Grand Duke of Russia

Grand Duke Michael Mikhailovich of Russia (Russian: Михаил Михайлович; 16 October 1861 – 26 April 1929) was a son of Grand Duke Michael Nicolaievich of Russia and a grandson of Tsar Nicholas I of Russia.

He was raised in the Caucasus, where he lived between 1862 and 1881 with his family, and was educated by private tutors. As Romanov tradition demanded, he follow a military career. He served in the Russo-Turkish War in 1877, became a Colonel and was adjutant at the Imperial court.
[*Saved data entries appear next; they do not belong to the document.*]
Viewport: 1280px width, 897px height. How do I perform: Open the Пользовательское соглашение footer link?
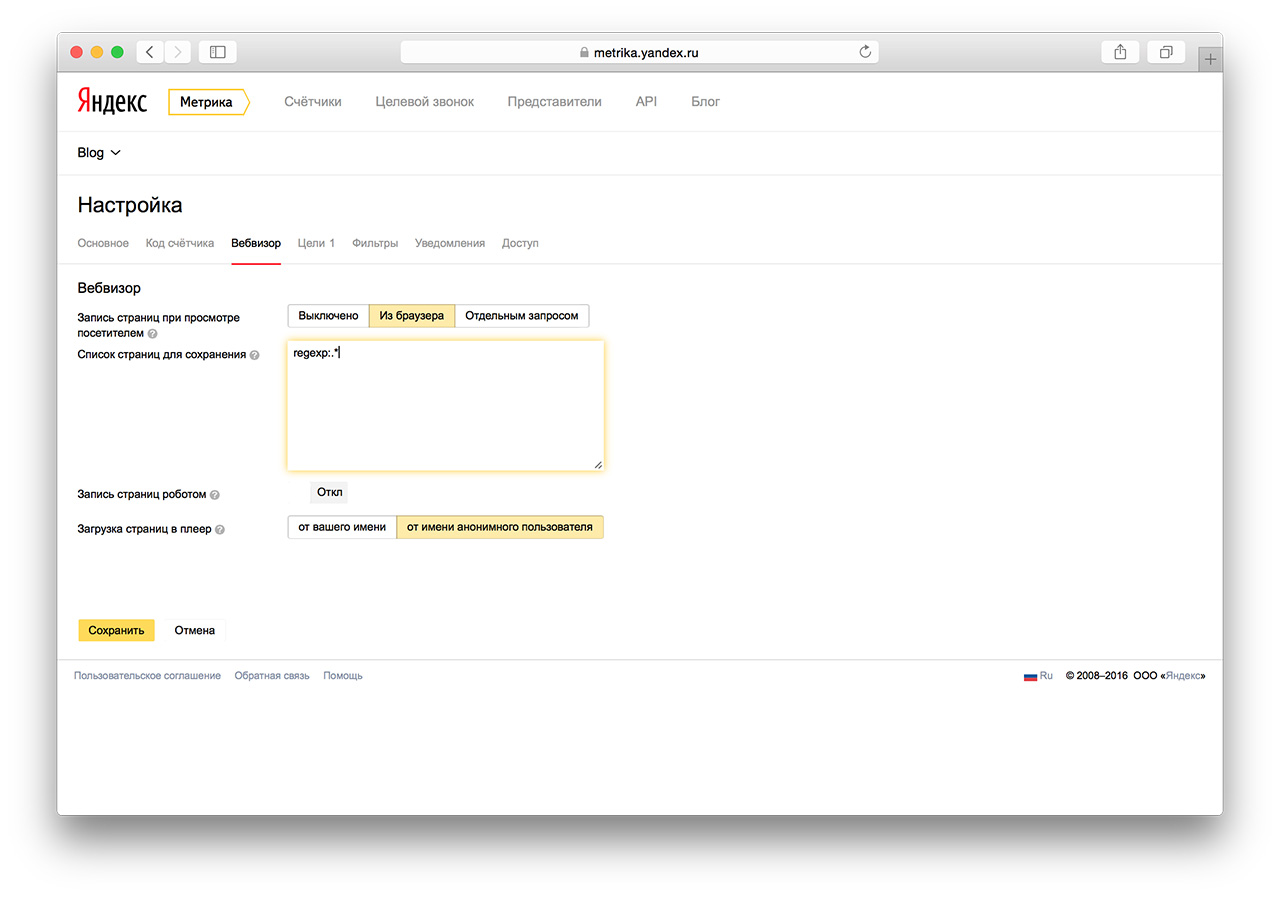coord(147,676)
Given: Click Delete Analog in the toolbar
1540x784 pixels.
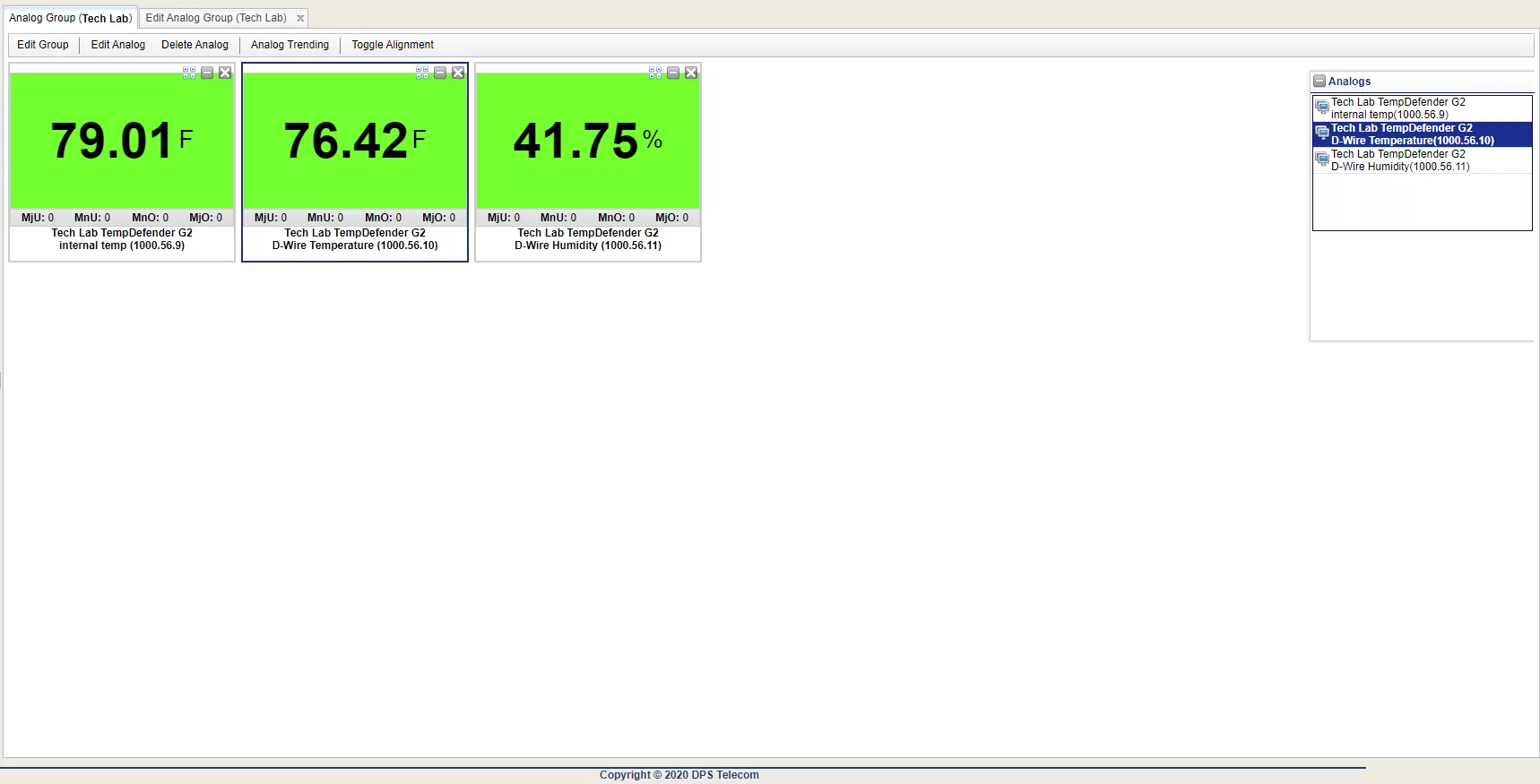Looking at the screenshot, I should [195, 45].
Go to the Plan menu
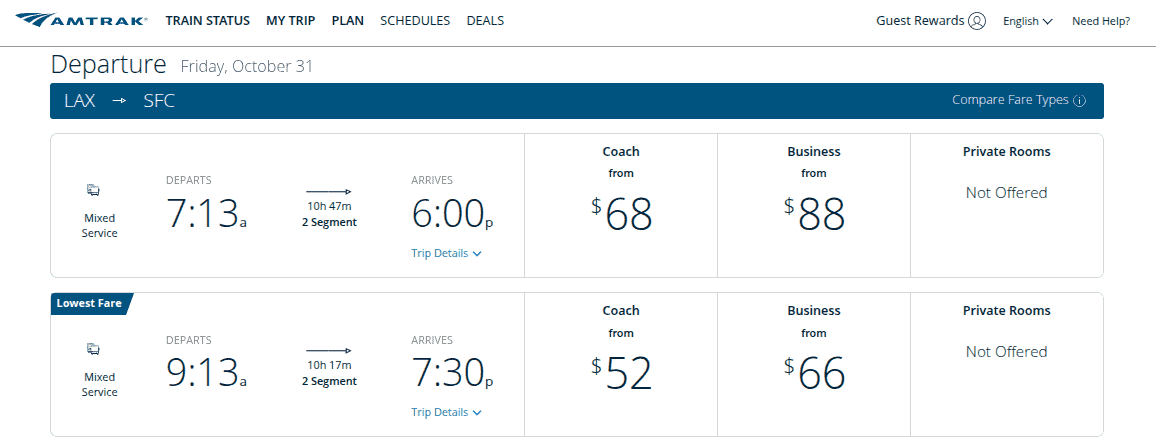Image resolution: width=1156 pixels, height=440 pixels. tap(347, 21)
In 1891 he contracted a morganatic marriage with Countess Sophie von Merenberg, a morganatic daughter of Prince Nicholas William of Nassau and a granddaughter of the Russian poet Alexander Pushkin. For contracting this marriage without permission, Emperor Alexander III of Russia stripped him of his military titles and banished the couple from the Russian Empire.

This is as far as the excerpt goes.